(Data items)

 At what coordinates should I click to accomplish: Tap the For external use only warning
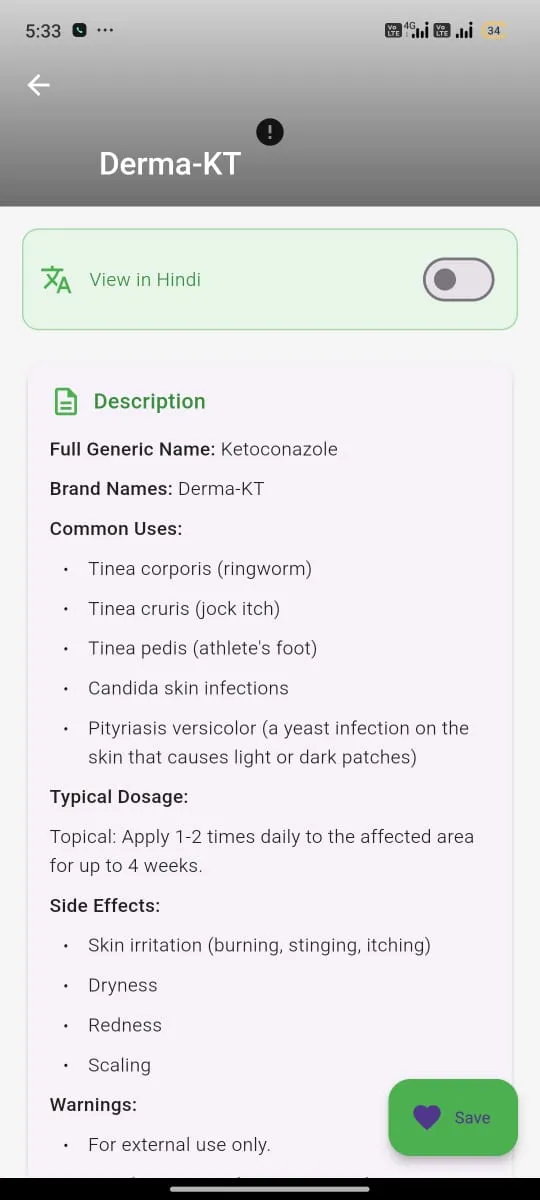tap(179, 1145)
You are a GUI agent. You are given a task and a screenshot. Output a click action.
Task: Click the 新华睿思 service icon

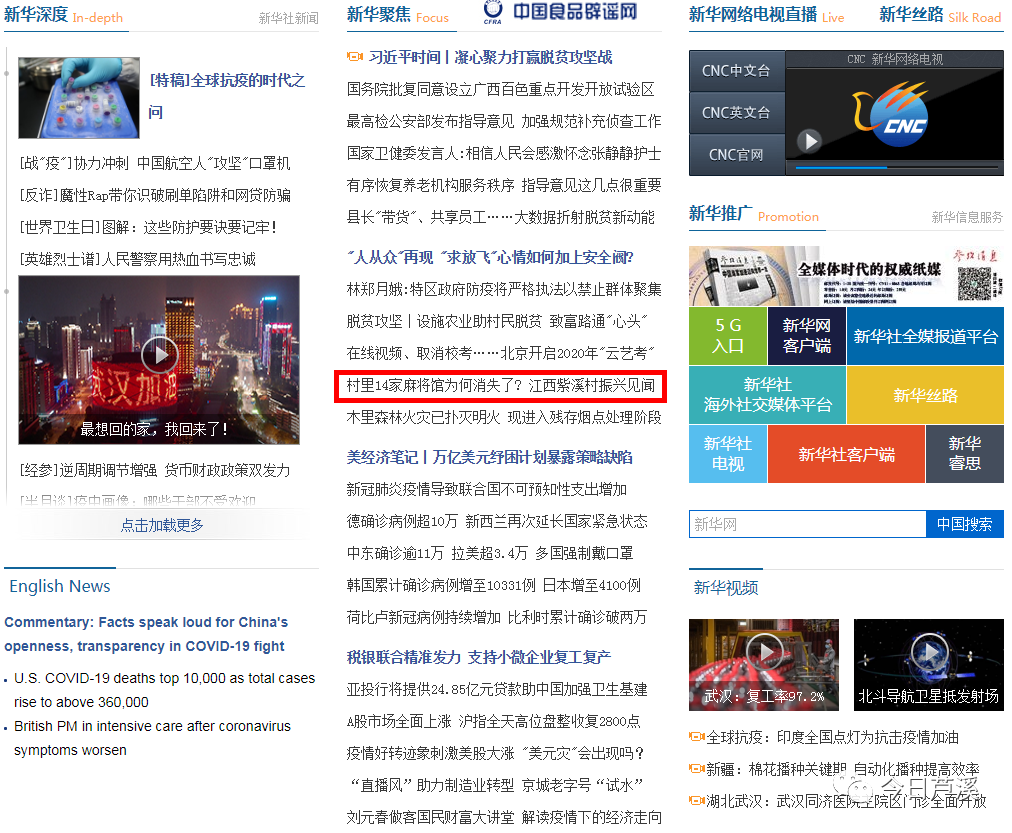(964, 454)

• [The task]: Could you repeat the entries word for word, skipping the pictures they contain?

• [Output below]:
 At what coordinates should I click to accomplish: Tap the For external use only warning
tap(179, 1145)
You are a GUI agent. You are given a task and a screenshot. Output a click action.
Task: Click the 新华睿思 service icon

(964, 454)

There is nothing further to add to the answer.